_Exercise text_
_ _ _ _ _ _ _
Energy prices surged 1.7 percent, reversing a 0.4 percent fall in the previous month. Within energy commodities, prices of gasoline jumped 3.1 percent (vs -0.7 percent in March) while those of fuel oil went down 0.9 percent (vs -0.4 percent in March). Within energy services, electricity prices advanced 0.6 percent, after rising 0.3 percent in the previous period, while utility (piped) gas service cost dropped 1.9 percent (vs -1.4 percent in March). Additional upward pressure came from: medical care commodities (0.2 percent vs -0.6 percent); transportation services (1.1 percent vs 1 percent); new vehicles (1.2 percent vs 0.7 percent); and used cars and trucks (0.8 percent vs 0.4 percent).
Meanwhile, food inflation slowed to 1.8 percent from 2.1 percent in March, due in particular to food at home (0.7 percent vs 1.4 percent) while costs of food away from home rose faster (3.1 percent vs 3 percent). Inflation was unchanged for shelter (at 3.4 percent) and medical care services (at 2.3 percent), while apparel prices continued to fall (-3.0 percent vs -2.2 percent).
_ _ _ _ _ _ _
_Data provided_
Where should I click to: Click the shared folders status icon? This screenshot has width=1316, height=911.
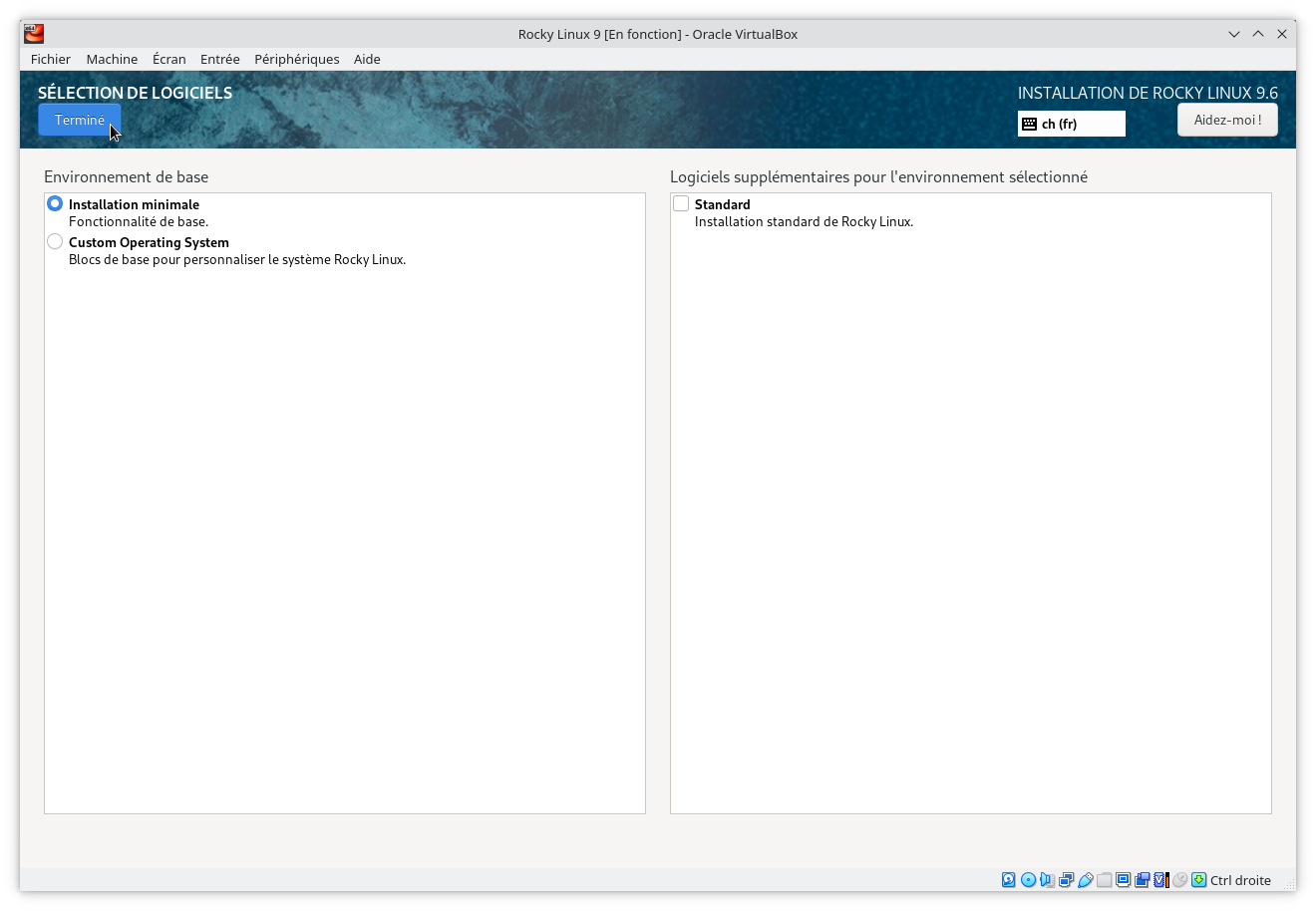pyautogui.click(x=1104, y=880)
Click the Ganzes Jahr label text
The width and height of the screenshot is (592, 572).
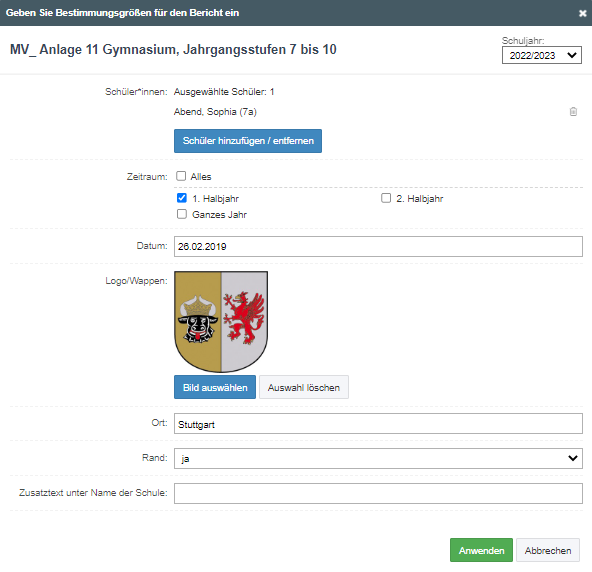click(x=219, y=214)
_ _ _ _ _ _ _
_Action item A_
Answer these questions from the inflation passage:
(i) By what percentage did gasoline prices jump?
(ii) At what rate was shelter inflation unchanged?
(iii) What was the rate for food at home, compared with 1.4 percent in March?
_Action item B_
Copy the inflation passage word for word, starting with "Energy prices surged" and going on through "vs 0.4 percent).".

_Response box A_
(i) 3.1 percent
(ii) 3.4 percent
(iii) 0.7 percent

_Response box B_
Energy prices surged 1.7 percent, reversing a 0.4 percent fall in the previous month. Within energy commodities, prices of gasoline jumped 3.1 percent (vs -0.7 percent in March) while those of fuel oil went down 0.9 percent (vs -0.4 percent in March). Within energy services, electricity prices advanced 0.6 percent, after rising 0.3 percent in the previous period, while utility (piped) gas service cost dropped 1.9 percent (vs -1.4 percent in March). Additional upward pressure came from: medical care commodities (0.2 percent vs -0.6 percent); transportation services (1.1 percent vs 1 percent); new vehicles (1.2 percent vs 0.7 percent); and used cars and trucks (0.8 percent vs 0.4 percent).